*TEXT SECTION*:
INDIANAPOLIS (AP) - Robert Kraft stared at the scoreboard, to see if time really had run out.
It had.
In a game that meant so much, his New England Patriots had come up a fingertip or two short.
“It’s for Miss Myra,” receiver Deion Branch said after the Giants beat the Patriots 21-17 in the Super Bowl on Sunday night, “and we feel like we didn’t get the job done.”
Kraft’s beloved wife, Myra, died days before the lockout ended last July, and football became an escape for his grief. He played a critical role in the negotiations that ended the lockout, with Indianapolis Colts center Jeff Saturday going so far as to call him “a man who helped us save football.”
Myra Kraft may have thought the $172 million her husband paid for the Patriots was excessive, a record for an NFL franchise at the time. But she adopted the team as if they were members of her own family. When new Hall of Famer Curtis Martin was a rookie in New England, Myra Kraft would make him chicken soup, knowing he was alone.

*PROVIDED MATERIAL*:
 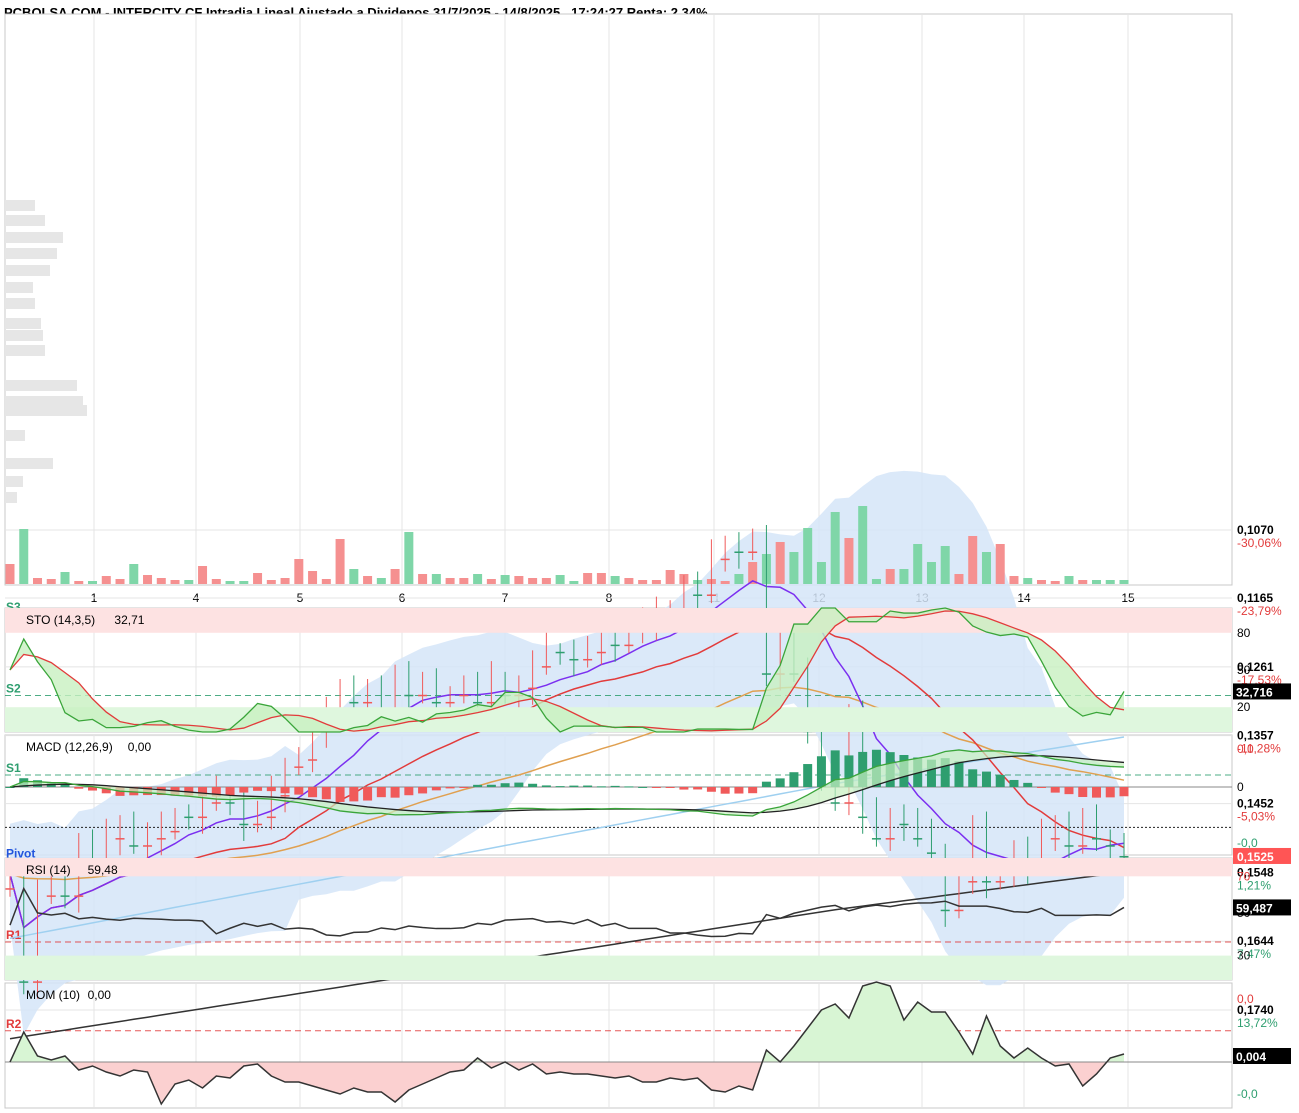 I want to click on pivot-level-label: S1, so click(x=14, y=768).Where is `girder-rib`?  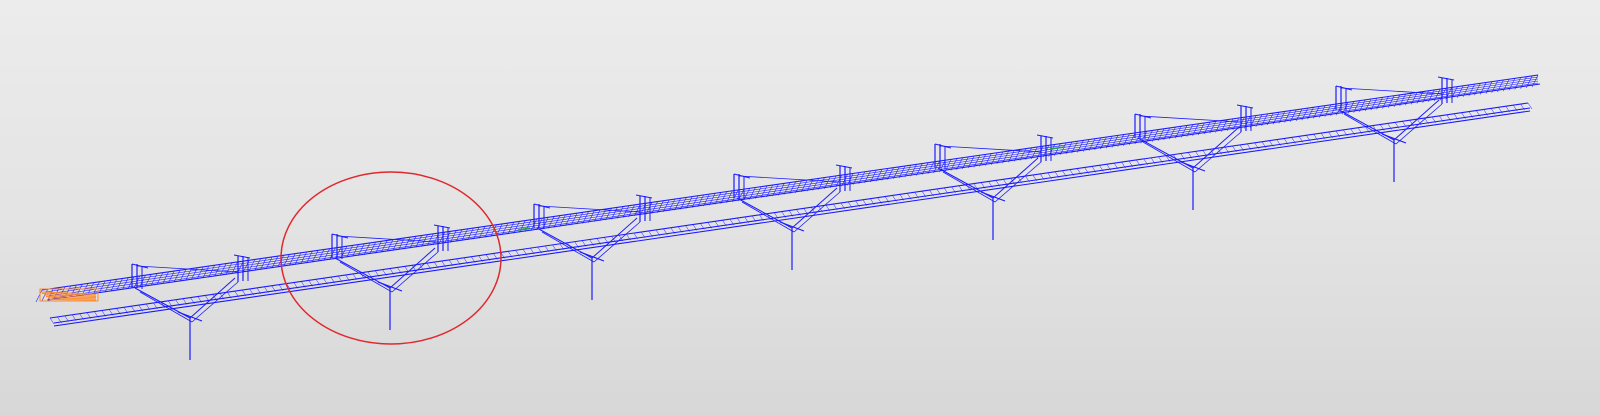 girder-rib is located at coordinates (52, 321). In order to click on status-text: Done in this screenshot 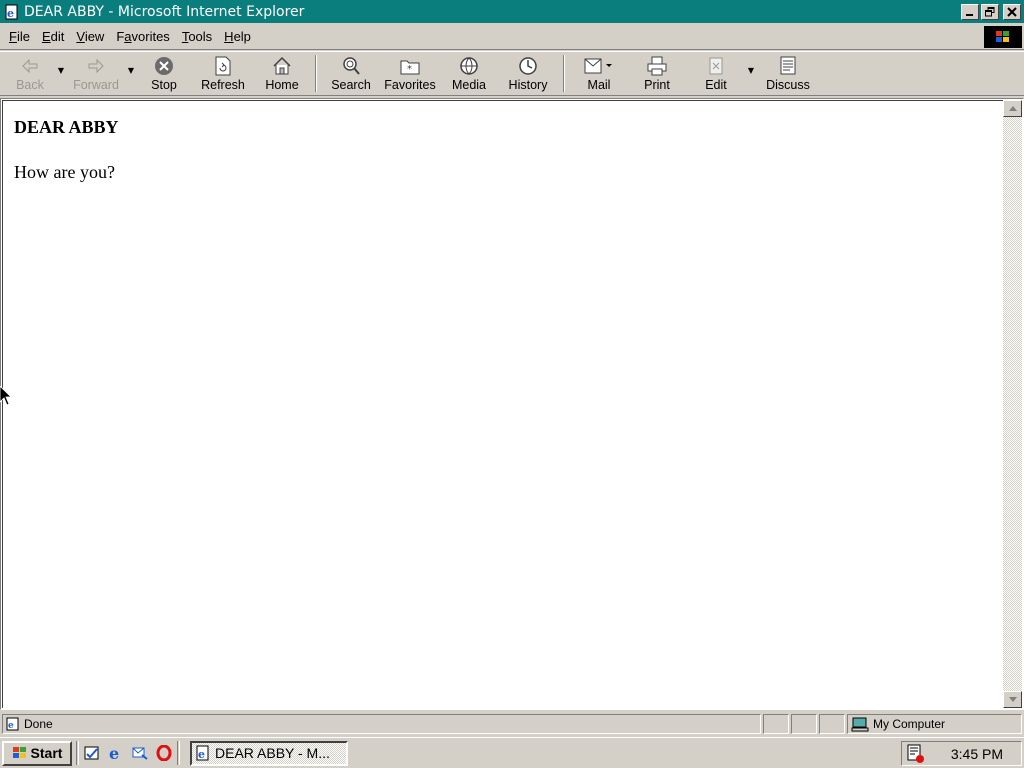, I will do `click(38, 724)`.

*WRITTEN TASK 1*: In the Super Bowl article, what was the final score of the game between the Giants and the Patriots?
*WRITTEN TASK 2*: Transcribe the Super Bowl article word for word from "INDIANAPOLIS (AP) - Robert" up to and including "or two short.".

*FINAL ANSWER 1*: The Giants beat the Patriots 21-17.

*FINAL ANSWER 2*:
INDIANAPOLIS (AP) - Robert Kraft stared at the scoreboard, to see if time really had run out.
It had.
In a game that meant so much, his New England Patriots had come up a fingertip or two short.